## [List of tasks]
a. Decide whether each statement agrees with the tutorial prerequisites below: (i) the TSV file holds roughly 16,000 unique SMILES strings; (ii) the Conda environment is called `pyclassyfire_env`; (iii) the tutorial walks through setting up the Conda environment. For each one, answer yes or no and quote the words of the tutorial prerequisites that decide it.
b. Repeat a section of the tutorial prerequisites below word for word. Begin at the words "- **Conda Environment**: A" and stop after "your Conda environment.".

Before diving into the tutorial, ensure you have the following:

- **Conda Environment**: A Conda environment named `classyfire_env` with all necessary dependencies installed.
- **PyClassyFire Package**: Installed and accessible within your Conda environment.
- **Unique SMILES Data**: A TSV file containing approximately 16,000 unique SMILES strings located at `/Users/macbook/CODE/PyClassyFire/data/unique_valid_smiles_no_header.tsv`.

> **Note:** This tutorial assumes that the Conda environment and `PyClassyFire` package are already set up. If not, please refer to the [repository's README](https://github.com/yourusername/PyClassyFire) for setup instructions.

## Table of Contents

1. [Importing Necessary Libraries](#importing-libraries)
2. [Loading and Exploring the Data](#loading-data)

## [Data section]
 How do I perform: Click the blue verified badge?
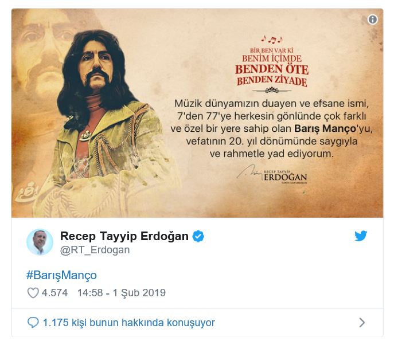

## [Solved problems]
a.
(i) Yes: "A TSV file containing approximately 16,000 unique SMILES strings"
(ii) No: "A Conda environment named `classyfire_env`"
(iii) No: "This tutorial assumes that the Conda environment and `PyClassyFire` package are already set up."

b.
- **Conda Environment**: A Conda environment named `classyfire_env` with all necessary dependencies installed.
- **PyClassyFire Package**: Installed and accessible within your Conda environment.